Actualmente, nenhum capitalista quer mais tornar-se industrial, mas sim financeiro. De modo que o capitalismo agora opera exclusivamente sobre as finanças, essa fábrica de dinheiro de faz de conta. Mas aumentar exponencialmente o capital sem aumentar proporcionalmente o investimento produtivo acelera ainda mais a patologia mortal da economia capitalista. O sobre-endividamento e o desinvestimento produtivo, eis ao que está reduzida a economia capitalista parasitária e senil. Produção inexpressiva e lenta, estados sobre-endividados, bancos sobre-subvencionados por fundos públicos, capitalistas transformados em sombras de si próprios pela sua fuga especulativa nas altas esferas do dinheiro fácil, são estes os sinais de uma morbidez económica anunciadora de uma agonia certa.

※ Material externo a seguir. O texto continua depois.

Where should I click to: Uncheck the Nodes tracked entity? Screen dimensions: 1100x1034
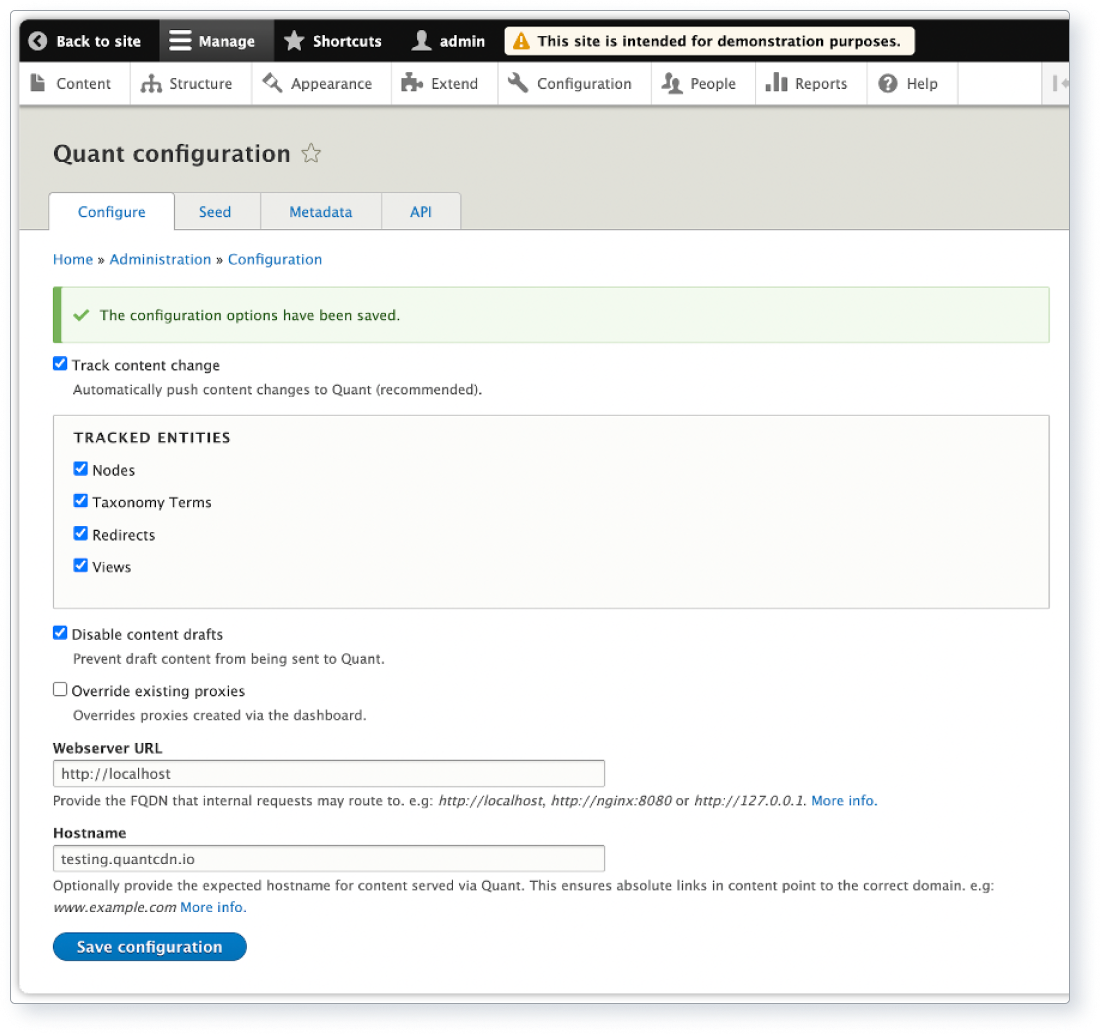(80, 468)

De facto, as actuais convulsões políticas e sociais na maioria dos países, da França com os coletes amarelos à Argélia com o "dégagisme" (recusa da classe dirigente – NT), da Inglaterra com o Brexit e a Venezuela com a latente guerra civil, todas estas convulsões são a expressão de uma crise económica sistémica do capitalismo, símbolo de uma desordem do corpo gangrenado pelo cancro financeiro, encarnação de uma atrofia produtiva, de uma atrofia dos lucros industriais, de uma esterilização dos investimentos na produção.

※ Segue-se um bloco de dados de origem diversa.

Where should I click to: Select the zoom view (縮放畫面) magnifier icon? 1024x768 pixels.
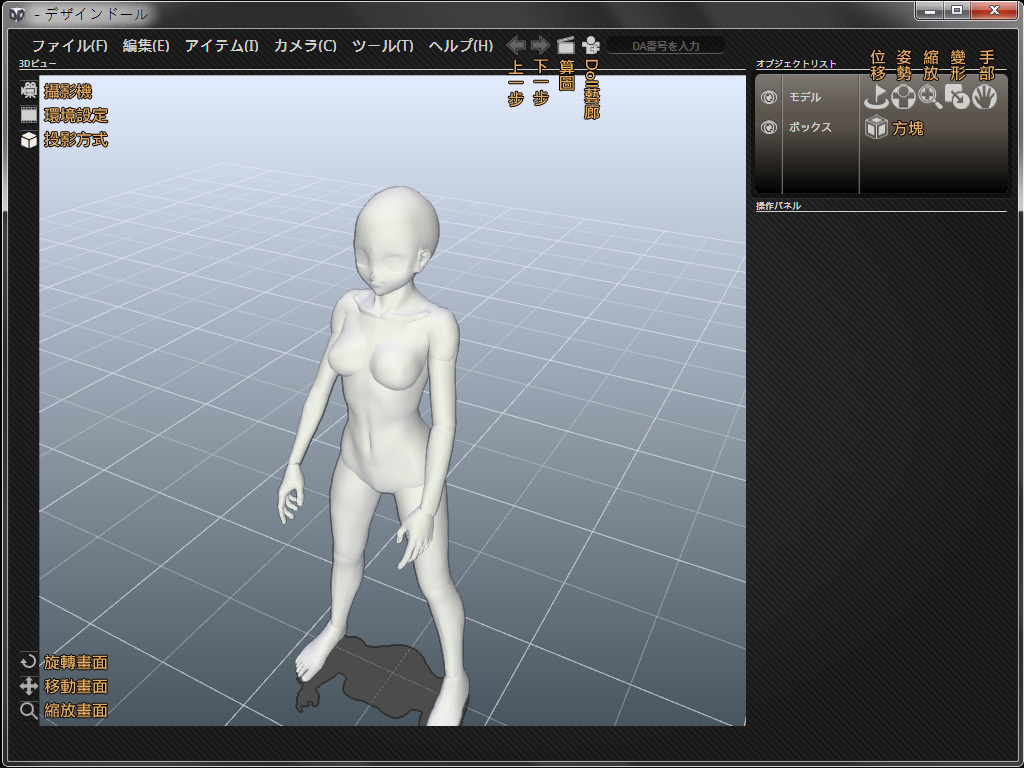coord(29,711)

O capitalismo está a morrer: vamos ajudá-lo a que tal aconteça. Isso não será senão o fim de um mundo mercante, não o fim do mundo. Pois a sua morte contém já nas suas entranhas o novo mundo humano baseado na satisfação de necessidades e não no lucro. Com o seu desaparecimento, a troca mercantil extinguir-se-á, bem como a economia de mercado (dos enganados porque são sempre os poderosos que dominam as regras do jogo) e o poder do dinheiro, vector de todas as patologias sociais desumanas. A "civilização capitalista" chegou a um tal patamar de degenerescência que tomar a resolução de, finalmente, a eutanasiar revolucionariamente, remetendo-a para o caixote do lixo da história, é nos dias que correm a acção mais salvífica para a humanidade.